_Your objective_
Copy out the data line by line exactly, from its start to the line bearing "Open the Style", inclusive.

[Raw data — start]

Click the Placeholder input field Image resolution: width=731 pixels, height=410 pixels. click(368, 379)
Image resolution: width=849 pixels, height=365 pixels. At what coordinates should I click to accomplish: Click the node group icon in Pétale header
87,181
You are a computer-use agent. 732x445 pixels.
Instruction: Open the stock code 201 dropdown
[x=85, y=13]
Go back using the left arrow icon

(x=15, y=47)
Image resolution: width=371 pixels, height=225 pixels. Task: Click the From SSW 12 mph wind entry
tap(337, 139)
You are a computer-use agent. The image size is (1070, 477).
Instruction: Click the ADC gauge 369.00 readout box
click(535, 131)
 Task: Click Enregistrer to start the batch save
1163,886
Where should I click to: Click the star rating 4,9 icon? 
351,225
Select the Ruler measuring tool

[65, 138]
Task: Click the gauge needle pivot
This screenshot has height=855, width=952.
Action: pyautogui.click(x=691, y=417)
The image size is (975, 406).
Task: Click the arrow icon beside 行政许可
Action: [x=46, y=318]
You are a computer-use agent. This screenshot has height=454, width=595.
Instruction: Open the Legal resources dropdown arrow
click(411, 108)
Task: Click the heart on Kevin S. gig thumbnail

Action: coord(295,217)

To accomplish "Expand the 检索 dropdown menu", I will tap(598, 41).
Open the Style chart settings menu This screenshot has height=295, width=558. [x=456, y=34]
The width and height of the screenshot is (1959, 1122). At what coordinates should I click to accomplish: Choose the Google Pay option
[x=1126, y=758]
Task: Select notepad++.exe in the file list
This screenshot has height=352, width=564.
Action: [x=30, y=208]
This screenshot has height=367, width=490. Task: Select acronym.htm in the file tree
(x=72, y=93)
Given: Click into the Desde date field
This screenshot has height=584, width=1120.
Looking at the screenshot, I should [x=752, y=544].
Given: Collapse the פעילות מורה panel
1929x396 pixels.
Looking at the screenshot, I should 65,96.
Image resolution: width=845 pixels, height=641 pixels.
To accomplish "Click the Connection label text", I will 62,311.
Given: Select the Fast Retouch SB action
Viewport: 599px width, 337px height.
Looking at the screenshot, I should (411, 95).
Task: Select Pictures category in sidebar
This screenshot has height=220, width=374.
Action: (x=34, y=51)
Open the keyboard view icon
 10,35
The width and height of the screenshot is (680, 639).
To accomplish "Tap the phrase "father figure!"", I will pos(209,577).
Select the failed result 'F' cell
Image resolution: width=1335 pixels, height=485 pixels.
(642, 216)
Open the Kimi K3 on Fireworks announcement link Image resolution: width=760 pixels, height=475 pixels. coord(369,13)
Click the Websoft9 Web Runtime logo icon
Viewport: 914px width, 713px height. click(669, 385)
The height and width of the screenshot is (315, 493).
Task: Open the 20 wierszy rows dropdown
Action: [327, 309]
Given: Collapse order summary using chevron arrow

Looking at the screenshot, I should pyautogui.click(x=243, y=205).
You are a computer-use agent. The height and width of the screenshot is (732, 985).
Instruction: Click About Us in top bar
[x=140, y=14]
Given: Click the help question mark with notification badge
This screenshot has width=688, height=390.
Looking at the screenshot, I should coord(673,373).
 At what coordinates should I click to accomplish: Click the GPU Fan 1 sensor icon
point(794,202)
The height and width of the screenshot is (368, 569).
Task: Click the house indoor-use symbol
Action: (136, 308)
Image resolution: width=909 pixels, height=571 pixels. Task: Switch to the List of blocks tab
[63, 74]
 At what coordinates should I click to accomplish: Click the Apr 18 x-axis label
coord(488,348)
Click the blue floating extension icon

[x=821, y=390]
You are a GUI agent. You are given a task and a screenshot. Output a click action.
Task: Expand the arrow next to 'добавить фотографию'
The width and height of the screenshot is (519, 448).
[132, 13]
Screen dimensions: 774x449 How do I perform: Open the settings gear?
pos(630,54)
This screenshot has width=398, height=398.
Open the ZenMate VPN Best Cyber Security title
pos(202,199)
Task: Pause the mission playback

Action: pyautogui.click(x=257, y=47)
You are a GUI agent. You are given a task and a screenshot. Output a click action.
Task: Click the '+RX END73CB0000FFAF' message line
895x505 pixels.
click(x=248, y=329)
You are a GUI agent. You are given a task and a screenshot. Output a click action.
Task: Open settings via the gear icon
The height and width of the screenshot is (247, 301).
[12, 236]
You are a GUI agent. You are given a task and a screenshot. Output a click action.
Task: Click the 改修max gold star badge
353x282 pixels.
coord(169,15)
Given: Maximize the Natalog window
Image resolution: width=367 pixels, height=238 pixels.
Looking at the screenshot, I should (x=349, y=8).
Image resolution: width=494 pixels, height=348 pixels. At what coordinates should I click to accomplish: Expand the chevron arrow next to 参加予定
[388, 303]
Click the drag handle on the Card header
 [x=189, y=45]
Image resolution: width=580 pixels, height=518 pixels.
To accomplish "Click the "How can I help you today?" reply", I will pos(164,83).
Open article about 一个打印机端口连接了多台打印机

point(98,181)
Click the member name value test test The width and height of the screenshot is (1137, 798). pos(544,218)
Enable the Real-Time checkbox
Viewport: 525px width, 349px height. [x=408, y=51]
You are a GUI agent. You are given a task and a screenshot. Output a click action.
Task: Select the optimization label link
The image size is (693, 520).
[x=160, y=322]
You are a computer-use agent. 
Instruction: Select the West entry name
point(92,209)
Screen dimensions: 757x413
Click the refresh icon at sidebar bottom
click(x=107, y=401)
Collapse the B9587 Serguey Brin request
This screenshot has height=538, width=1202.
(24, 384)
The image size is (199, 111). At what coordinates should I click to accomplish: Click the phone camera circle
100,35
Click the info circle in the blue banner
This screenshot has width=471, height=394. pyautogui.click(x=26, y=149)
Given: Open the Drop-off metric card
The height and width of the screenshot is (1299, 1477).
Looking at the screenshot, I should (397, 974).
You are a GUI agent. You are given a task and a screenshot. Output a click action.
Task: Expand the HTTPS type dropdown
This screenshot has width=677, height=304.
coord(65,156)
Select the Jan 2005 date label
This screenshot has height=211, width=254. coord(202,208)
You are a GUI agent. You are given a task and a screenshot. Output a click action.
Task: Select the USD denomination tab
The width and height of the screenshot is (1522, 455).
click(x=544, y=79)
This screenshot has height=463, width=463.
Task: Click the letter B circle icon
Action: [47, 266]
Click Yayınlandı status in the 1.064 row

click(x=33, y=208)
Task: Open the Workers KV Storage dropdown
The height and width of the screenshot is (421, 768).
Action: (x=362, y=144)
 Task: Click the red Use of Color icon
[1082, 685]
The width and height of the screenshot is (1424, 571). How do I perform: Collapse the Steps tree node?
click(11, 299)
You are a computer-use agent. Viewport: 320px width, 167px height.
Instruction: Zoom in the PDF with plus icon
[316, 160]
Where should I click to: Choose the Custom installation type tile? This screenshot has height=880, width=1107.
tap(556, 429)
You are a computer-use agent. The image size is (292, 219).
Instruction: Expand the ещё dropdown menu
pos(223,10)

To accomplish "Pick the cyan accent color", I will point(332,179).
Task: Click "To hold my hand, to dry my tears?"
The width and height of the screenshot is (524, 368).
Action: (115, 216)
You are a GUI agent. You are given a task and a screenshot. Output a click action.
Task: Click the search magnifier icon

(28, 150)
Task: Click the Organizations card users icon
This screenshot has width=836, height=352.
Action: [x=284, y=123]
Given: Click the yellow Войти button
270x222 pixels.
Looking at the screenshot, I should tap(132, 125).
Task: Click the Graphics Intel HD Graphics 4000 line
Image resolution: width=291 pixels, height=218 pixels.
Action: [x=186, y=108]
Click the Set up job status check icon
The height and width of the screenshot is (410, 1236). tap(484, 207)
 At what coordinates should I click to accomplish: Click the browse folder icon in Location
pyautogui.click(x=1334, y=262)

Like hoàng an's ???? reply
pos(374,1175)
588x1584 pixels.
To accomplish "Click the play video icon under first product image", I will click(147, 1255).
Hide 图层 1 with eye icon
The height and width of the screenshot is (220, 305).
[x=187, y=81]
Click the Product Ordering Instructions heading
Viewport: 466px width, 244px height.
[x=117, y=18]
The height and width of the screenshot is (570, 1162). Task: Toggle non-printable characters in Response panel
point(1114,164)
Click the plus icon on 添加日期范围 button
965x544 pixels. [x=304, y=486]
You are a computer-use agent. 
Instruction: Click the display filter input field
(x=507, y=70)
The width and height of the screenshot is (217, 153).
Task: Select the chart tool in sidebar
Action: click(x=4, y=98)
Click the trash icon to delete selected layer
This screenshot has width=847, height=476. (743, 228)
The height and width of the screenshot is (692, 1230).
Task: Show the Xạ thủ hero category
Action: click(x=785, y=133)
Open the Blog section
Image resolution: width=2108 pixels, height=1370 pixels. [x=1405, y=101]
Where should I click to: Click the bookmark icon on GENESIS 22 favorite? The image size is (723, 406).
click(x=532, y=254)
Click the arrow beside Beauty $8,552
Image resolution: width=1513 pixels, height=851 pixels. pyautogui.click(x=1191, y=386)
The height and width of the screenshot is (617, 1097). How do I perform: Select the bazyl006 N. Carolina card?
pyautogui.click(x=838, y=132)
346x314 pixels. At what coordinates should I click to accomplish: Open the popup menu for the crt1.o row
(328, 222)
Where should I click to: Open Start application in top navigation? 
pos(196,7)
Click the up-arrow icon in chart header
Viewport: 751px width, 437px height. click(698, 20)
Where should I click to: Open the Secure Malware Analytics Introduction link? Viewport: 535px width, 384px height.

[Raw data — finish]

_Solution_
Click the Placeholder input field Image resolution: width=731 pixels, height=410 pixels. click(368, 379)
Image resolution: width=849 pixels, height=365 pixels. At what coordinates should I click to accomplish: Click the node group icon in Pétale header
87,181
You are a computer-use agent. 732x445 pixels.
Instruction: Open the stock code 201 dropdown
[x=85, y=13]
Go back using the left arrow icon

(x=15, y=47)
Image resolution: width=371 pixels, height=225 pixels. Task: Click the From SSW 12 mph wind entry
tap(337, 139)
You are a computer-use agent. The image size is (1070, 477).
Instruction: Click the ADC gauge 369.00 readout box
click(535, 131)
 Task: Click Enregistrer to start the batch save
1163,886
Where should I click to: Click the star rating 4,9 icon? 
351,225
Select the Ruler measuring tool

[65, 138]
Task: Click the gauge needle pivot
This screenshot has height=855, width=952.
Action: pyautogui.click(x=691, y=417)
The image size is (975, 406).
Task: Click the arrow icon beside 行政许可
Action: [x=46, y=318]
You are a computer-use agent. This screenshot has height=454, width=595.
Instruction: Open the Legal resources dropdown arrow
click(411, 108)
Task: Click the heart on Kevin S. gig thumbnail

Action: coord(295,217)

To accomplish "Expand the 检索 dropdown menu", I will tap(598, 41).
Open the Style chart settings menu This screenshot has height=295, width=558. [x=456, y=34]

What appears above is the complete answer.